(What the task requires): Render everything in the data from the line containing "This screenshot has height=602, width=1366." down to the final line as a numbered list, skipping blank lines. Leave the pictures out.
'''
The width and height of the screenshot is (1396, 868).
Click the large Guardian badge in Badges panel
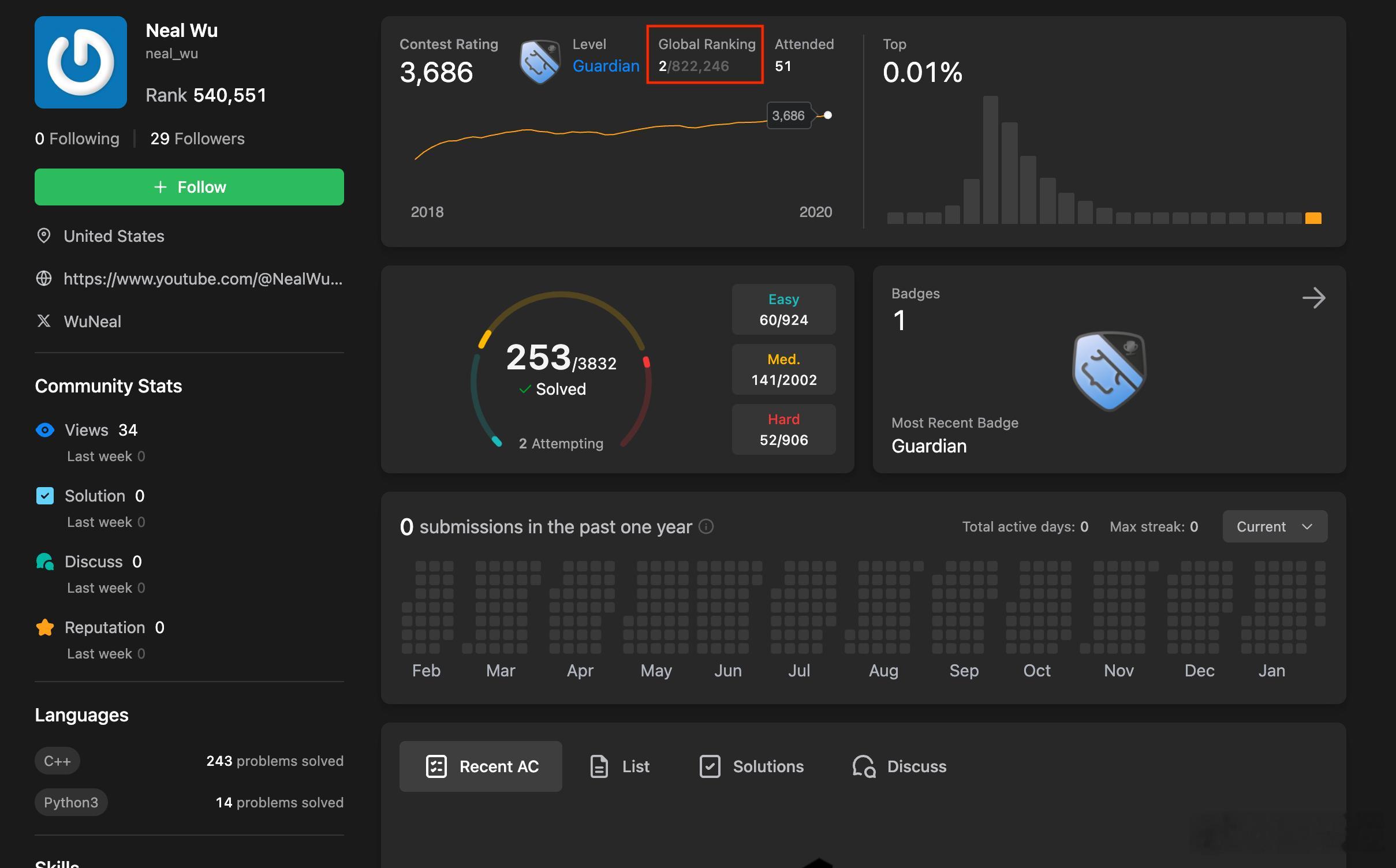[1108, 371]
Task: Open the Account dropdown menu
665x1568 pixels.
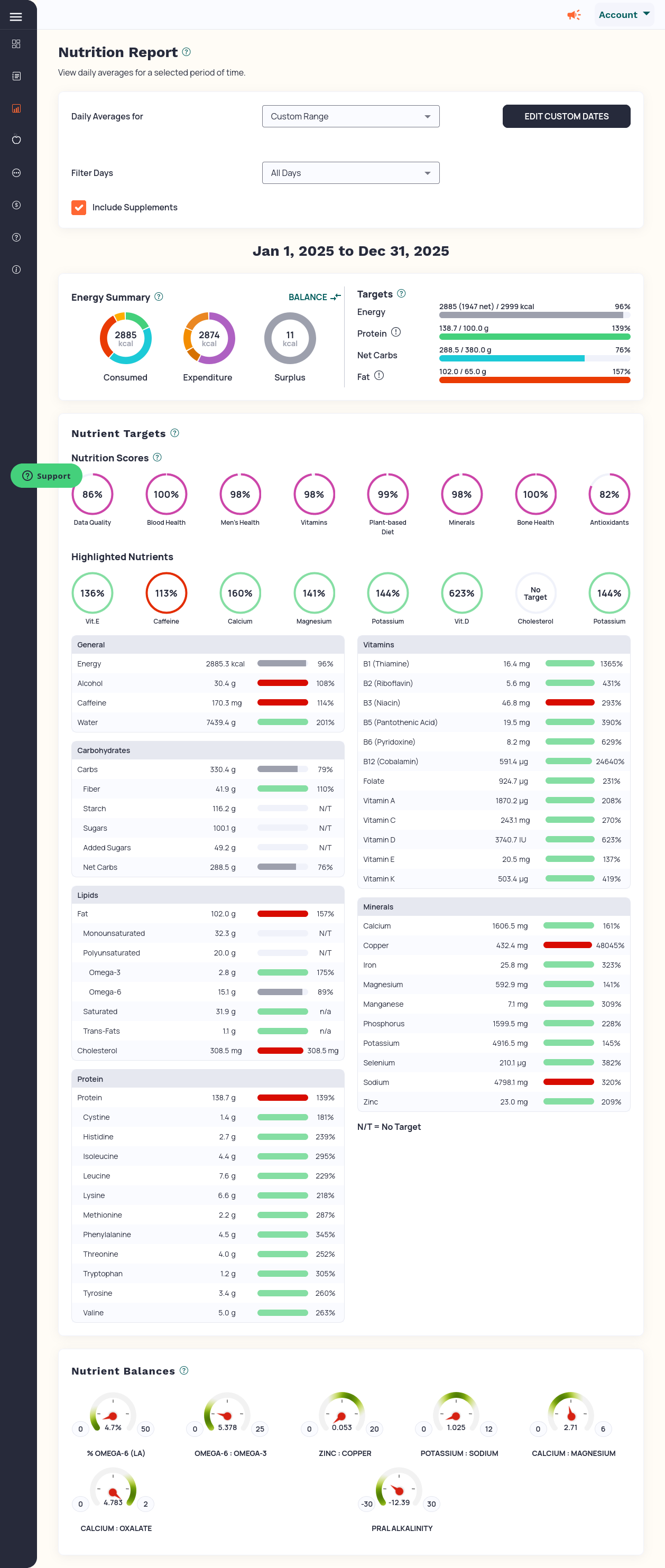Action: (624, 15)
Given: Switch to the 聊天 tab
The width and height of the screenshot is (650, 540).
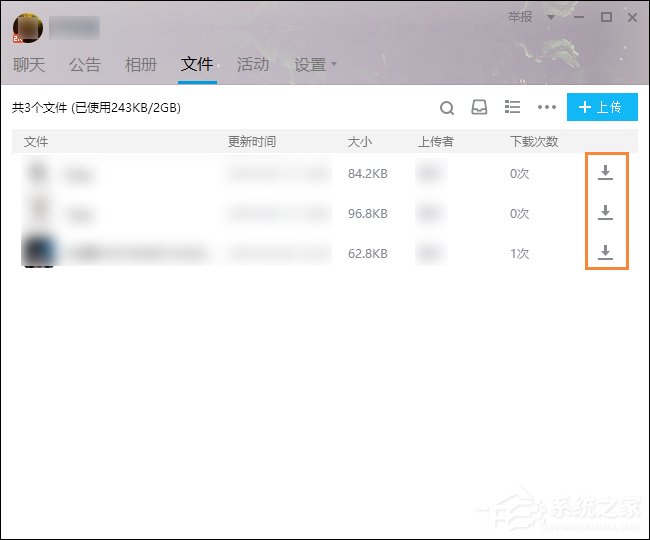Looking at the screenshot, I should pos(28,65).
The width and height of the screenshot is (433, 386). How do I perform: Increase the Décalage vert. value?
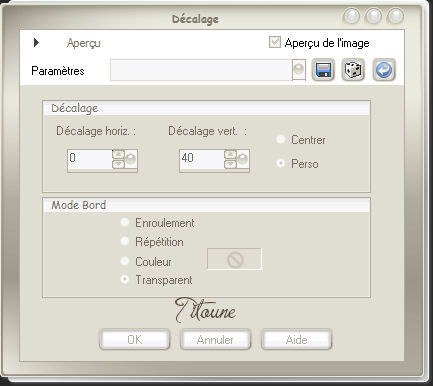tap(230, 155)
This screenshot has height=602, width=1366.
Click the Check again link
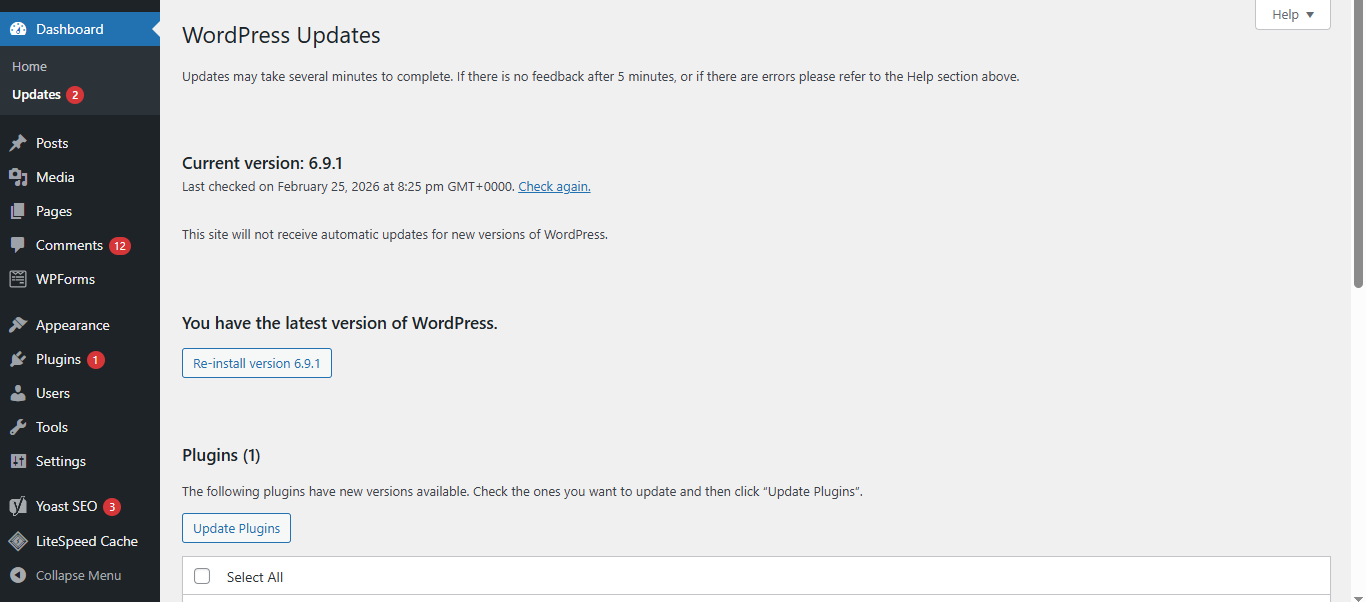554,186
'''
(Solution):
1. This screenshot has height=602, width=1366.
2. Click the Check again link
3. 554,186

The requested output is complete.